Sadly we don't have a full-on fishmonger in the town where I live - it closed down about eight years ago. Our top-predator town supermarket has a fresh fish counter, which earns it a tick, but it's often not too inspiring. Mostly fillets of cod, haddock and salmon plus whole salmon and trout with a few crustaceans - prawns, shrimp and so on on display. Though you can ask for scallops and other stuff if you want, but they're usually frozen.

The supermarket in the next town has a good fish counter, much more interesting and yesterday my wife did the shopping there and came triumphantly back with three lovely bags of fresh Scots mussels, in the shell. I was a little worried that having been trucked so far they might be dying by the dozen but no - they toughed it out in the bottom of the 'fridge. When I took them out to clean them they were stunning to look at, ranging from that inky blue-black we usually associate with mussels to a light brown colour shot through with almost pearl-white stripes.

I put them in to cold water and pulled out the beards and cleaned the shells of rubbish, bits of limpet and other stuff.
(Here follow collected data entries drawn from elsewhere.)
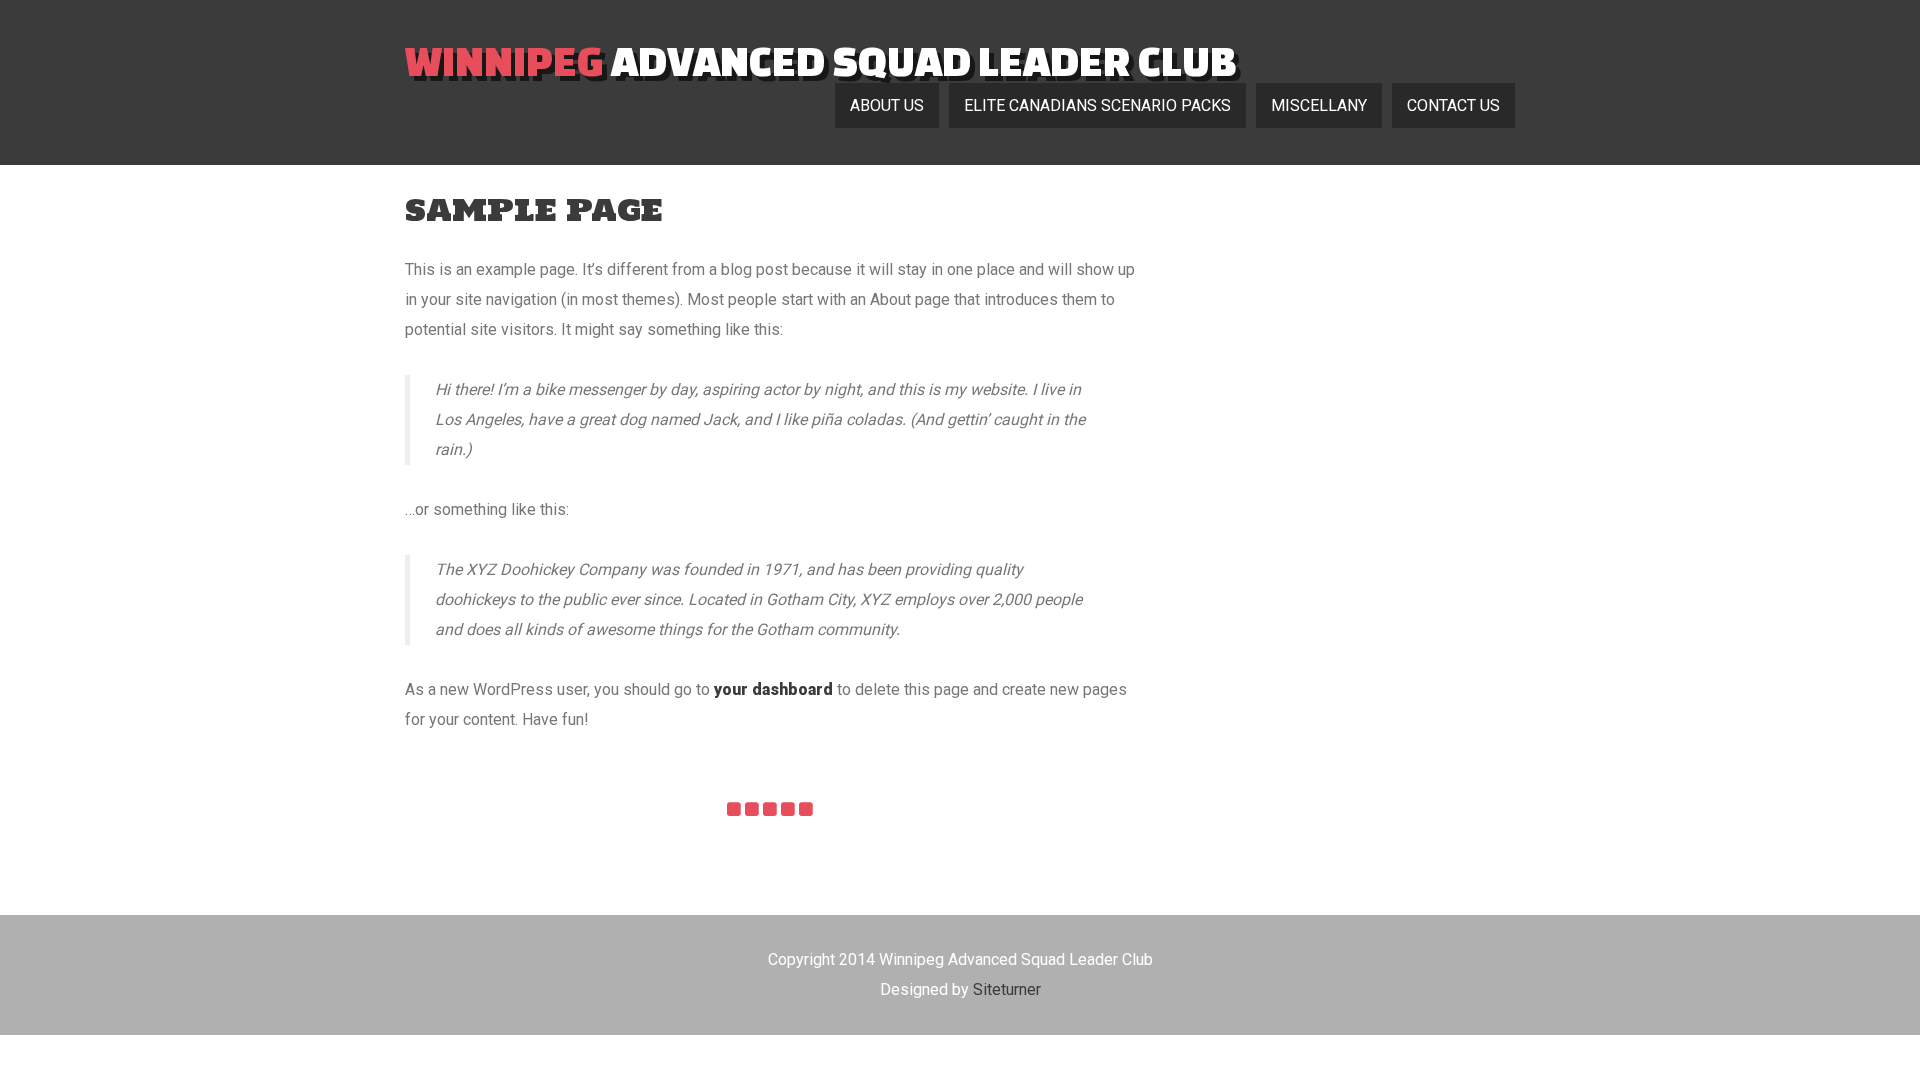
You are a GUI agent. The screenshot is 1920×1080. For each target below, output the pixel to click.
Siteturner (1007, 989)
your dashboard (773, 689)
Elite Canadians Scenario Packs (1097, 105)
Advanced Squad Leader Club (821, 60)
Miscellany (1319, 105)
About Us (887, 105)
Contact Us (1453, 105)
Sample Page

This is the worst bit of preparing Moules Mariniere (for it was that), having to put your hands in very cold water and spending a half-hour or so to clean the crud off and check for opened or otherwise dodgy mussels - those which are broken or open so should NOT be cooked and eaten. A couple of chopped red onions went in to a large casserole pot with olive oil and were softened over a low heat (about 15 minutes). Then I whacked up the heat and tipped the mussels in and put the lid on. Two or three minutes later I checked them, a few were opening so in went the best part of a bottle of Muscadet - you must keep a glass of white wine back for the cook. As soon as the liquor came up to the boil I turned the heat down to simmer and put the lid on - checking every two or three minutes to see if the mussels were opening.

All open? Yes, so tip them in to a large bowl then remove the mussels to a warmed, large dish and put them in the oven on a very low heat to keep them warm. I put the liquor back in to the casserole and added a couple of generous spoons of creme fraiche - ok, I put half a tub in - and whisked it up, then put the heat back on and brought the liqour up to a gentle simmer and allowed it to reduce. Poured the mussels back in and let it all simmer for a few minutes.

Place the mussels in warmed serving bowls and add a generous load of the liqour. Sprinkle chopped parsley over them and serve with french or any good crusty, fresh bread and some butter. This is fantastic on a cold winter night when you want something hearty which you will eat mostly with your fingers, scooping the mussles from their shells with the half shell of a used mussel.

A note on grit. Sometimes when mussels open during cooking they release grit, sand and other stuff which can sit in the liquor and if not got rid of, can ruin the meal if it gets in to the serving bowls. It can be got shot of by pouring the liquor in to a big bowl through muslin (or a clean dish cloth if all else fails)then returning the liquor to the heat. But sometimes the mussels have been grown in lovely clear, clean water on rope or sticks and produce very little grit or sand. You just have to check.

But it's a fantastic meal - the first I ever did with shellfish about 25 years ago and I never tire of it.

As you can tell by the length of this post.